For a happy feeling that nothing in the world can buy, iconic designer Joe Minton let’s us take a page out of his holiday-hosting handbook.
When Minton has people over to his Fort Worth home, he typically hosts in the dining room. “It’s not a very large room, and it’s all bookcases, so it doubles as a library,” he says. “I have had 11 people squeezed around that table. It’s really more fun than being stretched out. In my previous home, people only talked to the person right next to them. At this table, everyone can talk to each other.”

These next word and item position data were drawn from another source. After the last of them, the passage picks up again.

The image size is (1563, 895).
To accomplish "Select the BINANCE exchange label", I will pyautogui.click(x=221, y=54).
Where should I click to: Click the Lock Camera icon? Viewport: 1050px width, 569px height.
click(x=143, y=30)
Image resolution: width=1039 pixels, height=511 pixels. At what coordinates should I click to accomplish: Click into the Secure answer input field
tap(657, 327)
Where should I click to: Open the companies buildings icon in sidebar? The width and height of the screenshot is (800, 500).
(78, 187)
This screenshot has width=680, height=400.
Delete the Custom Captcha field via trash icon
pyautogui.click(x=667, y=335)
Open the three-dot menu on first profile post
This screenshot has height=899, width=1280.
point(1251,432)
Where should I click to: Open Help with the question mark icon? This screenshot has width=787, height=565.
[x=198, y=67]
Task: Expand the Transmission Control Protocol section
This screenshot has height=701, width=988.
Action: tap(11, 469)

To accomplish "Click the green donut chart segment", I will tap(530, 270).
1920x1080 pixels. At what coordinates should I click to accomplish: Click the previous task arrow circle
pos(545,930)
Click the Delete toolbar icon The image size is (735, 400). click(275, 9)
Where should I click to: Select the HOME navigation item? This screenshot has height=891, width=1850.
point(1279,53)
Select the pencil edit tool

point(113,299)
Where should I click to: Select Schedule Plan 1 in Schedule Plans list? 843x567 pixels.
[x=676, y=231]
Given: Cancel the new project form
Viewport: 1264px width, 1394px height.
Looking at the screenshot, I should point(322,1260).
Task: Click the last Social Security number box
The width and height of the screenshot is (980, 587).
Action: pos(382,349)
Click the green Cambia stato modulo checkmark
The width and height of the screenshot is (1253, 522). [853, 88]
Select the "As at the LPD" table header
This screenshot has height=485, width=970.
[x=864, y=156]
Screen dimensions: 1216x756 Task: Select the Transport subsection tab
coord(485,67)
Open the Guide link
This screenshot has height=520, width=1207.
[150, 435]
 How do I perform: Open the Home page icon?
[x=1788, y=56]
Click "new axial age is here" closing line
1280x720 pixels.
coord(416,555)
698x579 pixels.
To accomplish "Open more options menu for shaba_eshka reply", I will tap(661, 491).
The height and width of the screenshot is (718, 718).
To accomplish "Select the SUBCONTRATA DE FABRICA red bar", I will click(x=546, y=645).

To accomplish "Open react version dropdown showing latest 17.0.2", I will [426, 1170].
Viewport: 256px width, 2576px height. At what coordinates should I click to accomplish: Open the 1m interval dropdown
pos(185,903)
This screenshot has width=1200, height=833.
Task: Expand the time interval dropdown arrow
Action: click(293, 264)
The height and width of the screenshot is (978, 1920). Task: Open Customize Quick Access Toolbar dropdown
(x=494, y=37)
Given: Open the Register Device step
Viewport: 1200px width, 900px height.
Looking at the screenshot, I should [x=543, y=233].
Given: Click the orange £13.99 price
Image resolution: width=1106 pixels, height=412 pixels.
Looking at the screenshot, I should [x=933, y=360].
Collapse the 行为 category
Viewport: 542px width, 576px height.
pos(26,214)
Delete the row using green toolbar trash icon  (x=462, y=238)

There are so many holiday dinners on the calendar. Why not do something different? “It’s fun to just have a huge breakfast,” Minton says. “I’ve done it with 11 people in that dining room with a huge amount of scrambled eggs, bacon, sausage, biscuits, and fresh orange juice. It’s really easy to do.”
CHEAT A LITTLE.
If you are hosting a holiday dinner, Minton has a reliable (and surprising) favorite: chicken pot pies from Boston Market. “You don’t have to have much help,” he says. “One person can serve, and you have no cooking.”
KEEP YOUR PLACE CARDS.
“I save place cards because I have so many repeat guests,” he says. “I do it on a bare table with no placemats or tablecloth. You can get everything closer together without it looking funny.” Minton likes to serve on his traditional Mason’s Ironstone china that’s dark red, cobalt blue, white, and gold. “To me, it looks Christmassy,” he says. “It’s good any time of the year, but especially in the winter.”
Minton prefers no background music for his regular dinner parties, opting to let his guests chat in the cozy, intimate space. But for the holidays, he will spring for a little instrumental Christmas music that still won’t disrupt conversation.
TAKE A WHIFF.
Minton sprays Rigaud “Cypres” room spray and then lights a candle in the same scent prior to party time.